Mental illnesses, such as schizophrenia, are complex disorders with poorly defined neurobiological causes. Large-scale studies have been successful in identifying hundreds of genetic variants that commonly increase risk for these conditions, but the precise molecular and cellular mechanisms by which they operate are currently unclear. There is strong evidence that many of these genetic variants confer risk for these disorders by altering the level at which genes are expressed during brain development. In this project, we will use cutting-edge technology to identify genetic variants affecting gene expression in individual cell populations of the prenatal human brain. We will then link these findings with genetic data for mental illnesses to identify cell-specific gene expression changes that mediate risk for these conditions. These studies will advance our understanding of the molecular and cellular mechanisms conferring susceptibility to major mental illnesses, through which improved treatments can be developed.

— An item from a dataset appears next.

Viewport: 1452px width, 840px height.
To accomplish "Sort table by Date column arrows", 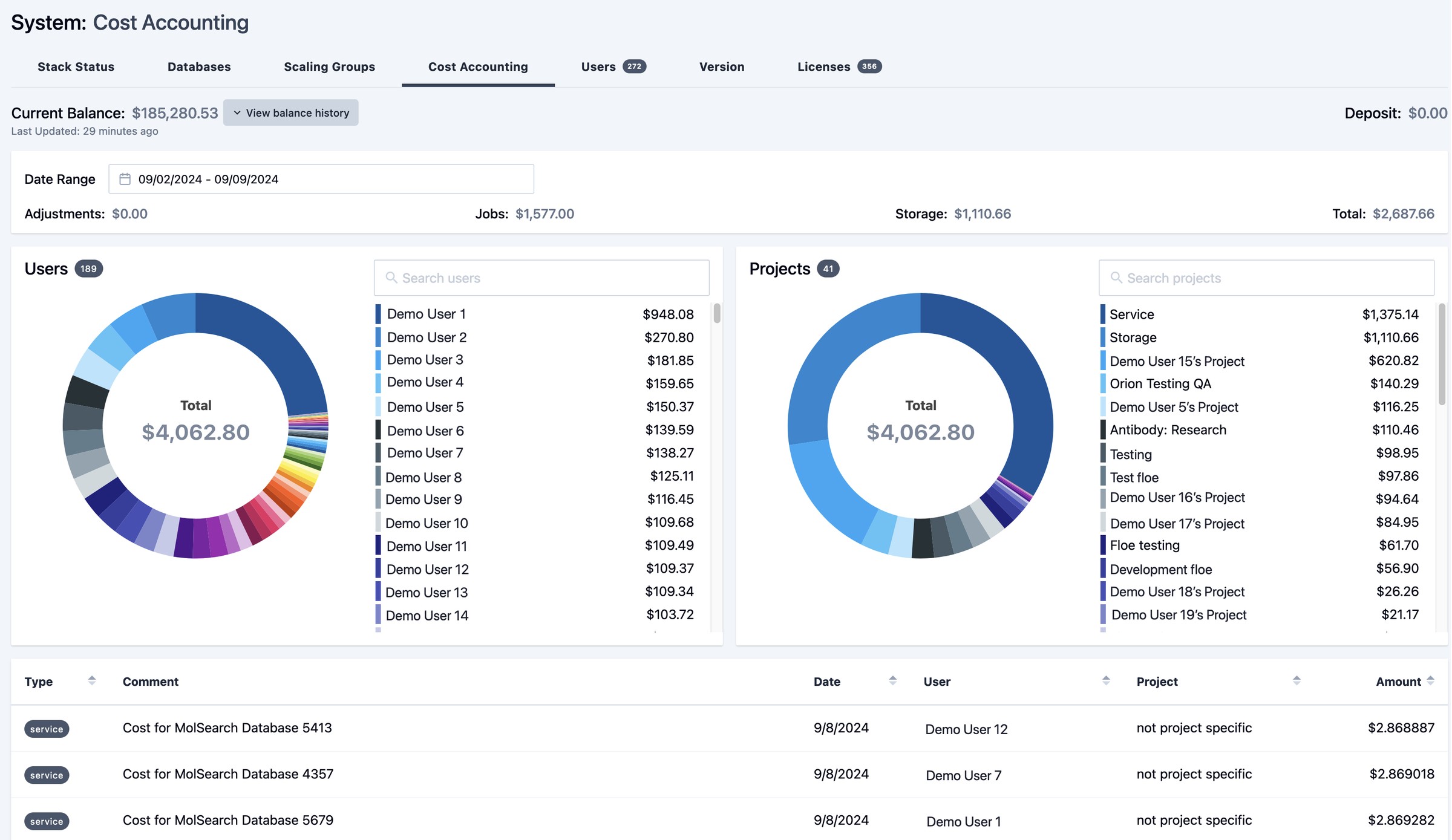I will [x=892, y=681].
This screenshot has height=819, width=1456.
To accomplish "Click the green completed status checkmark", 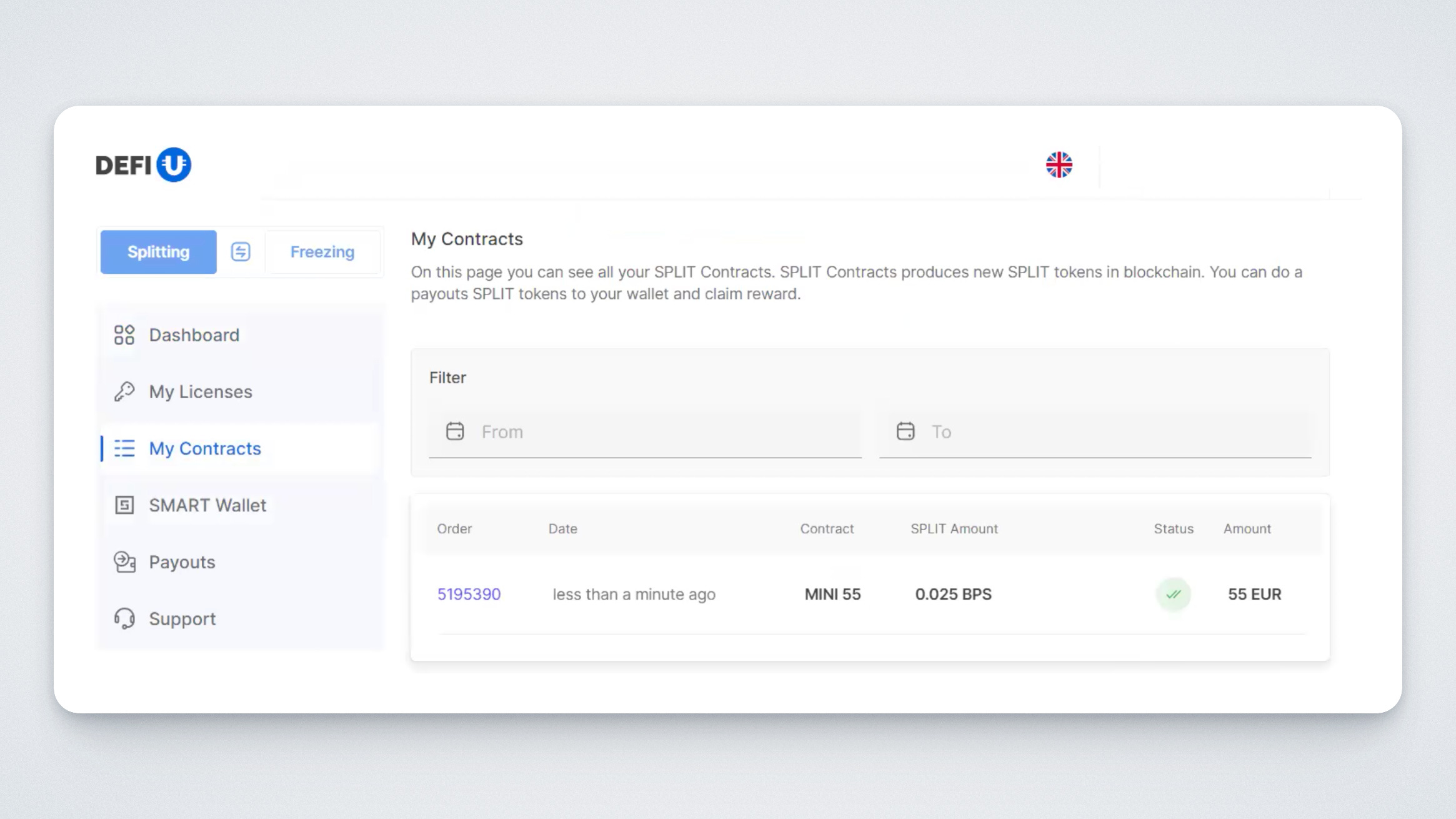I will pyautogui.click(x=1173, y=595).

Large-scale genome-wide association studies (GWAS) have identified hundreds of genetic loci that are commonly involved in major neuropsychiatric disorders. Evidence suggests that a substantial proportion of these variants confer risk to these disorders through effects on gene expression in the developing human brain. Such variants can be identified through eQTL mapping studies that combine genome-wide genotyping with global measures of gene expression. However, all previous eQTL studies performed in the prenatal human brain have been conducted using 'bulk' tissue, where gene expression is averaged across all constituent cell types. As genetic effects on gene expression are often cell-specific, many of these effects will be masked using bulk tissue assays. To identify genetic variants associated with altered gene expression in individual cell populations of the human prenatal brain, we will perform an eQTL study based on single nuclei RNA sequencing and genome-wide genotyping of 140 foetal brains from the second trimester of gestation. We will integrate our findings with data from large-scale GWAS of neuropsychiatric disorders (e.g. schizophrenia, bipolar disorder, major depressive disorder and ADHD) to identify gene expression changes in specific cell populations that mediate genetic risk for these conditions. These studies will greatly advance our understanding of the molecular and cellular mechanisms conferring susceptibility to major neuropsychiatric disorders, through which improved treatments can be developed.